The Doctrine of Discovery, however, did not merely replicate a religious ideology centered on Christian supremacy which had been previously persisted for more than a millennium and was invoked to justify the military suppression of non-Christian peoples, a form of “monotheistic” hegemony that had been pursued also by Middle Eastern empire builders from the ancient Persians to the Muslim Ummayads.  Robert A. Williams, Jr. in his book Savage Anxieties: The Invention of Western Civilization points out that it took secular form during the Renaissance in reviving the ancient Greek and Roman notion of the “uncivilized” outsider, the so-called “savage” who must be subjugated and reformed through harsh disciplinary methods into relinquishing their unacceptable moral and cultural attitudes and practices.  “The idea of the savage”, Williams stresses, has “become integral to Western civilization’s understanding of its legal reasons and justifications for conquering, colonizing, and converting pagan tribal peoples wherever they were encountered in the world.” (388)

A detailed genealogy of the Doctrine of Discovery and its impact on the modern Western mind is not our purpose here.  But our main consideration here should be the trajectory by which it shifted shapes while maintaining itself across the centuries, even undergoing a revival in its global neoliberal guise.  The key factor to keep in mind is that the Lockean transposition of sovereignty into dominion in virtue of a “lawful” division and appropriation of the commons by individual inputs of labor marks the historical transition from feudalism to capitalism in both its early mercantile and financial forms and today’s virtualized variant. 

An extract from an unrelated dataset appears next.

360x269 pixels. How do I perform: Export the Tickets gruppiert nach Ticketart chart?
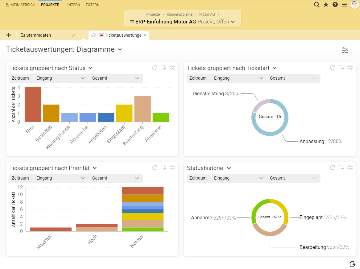click(x=341, y=68)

Contrary to how Locke is sometimes interpreted, he was not the first to enunciate a “labor theory of value” so much as to what we might term a theory of capture.  Locke recognized that the original inhabitants of the land, who were hunter-gatherers, contributed as much “labor” as later agrarian settlers from Europe. 

But the difference, according to Locke, consists in the fact that the former merely made use of what the land afforded them, whereas the latter’s “labour put a distinction between them and common: that added something to them more than nature, the common mother of all, had done; and so they became his private right.”  (229) The question of “right”, therefore, turns on the capture of the generative processes of nature and redirecting them toward surplus production, which pari passu elevates what Marx in his analysis of capital referred to as “use value” into “exchange value.” 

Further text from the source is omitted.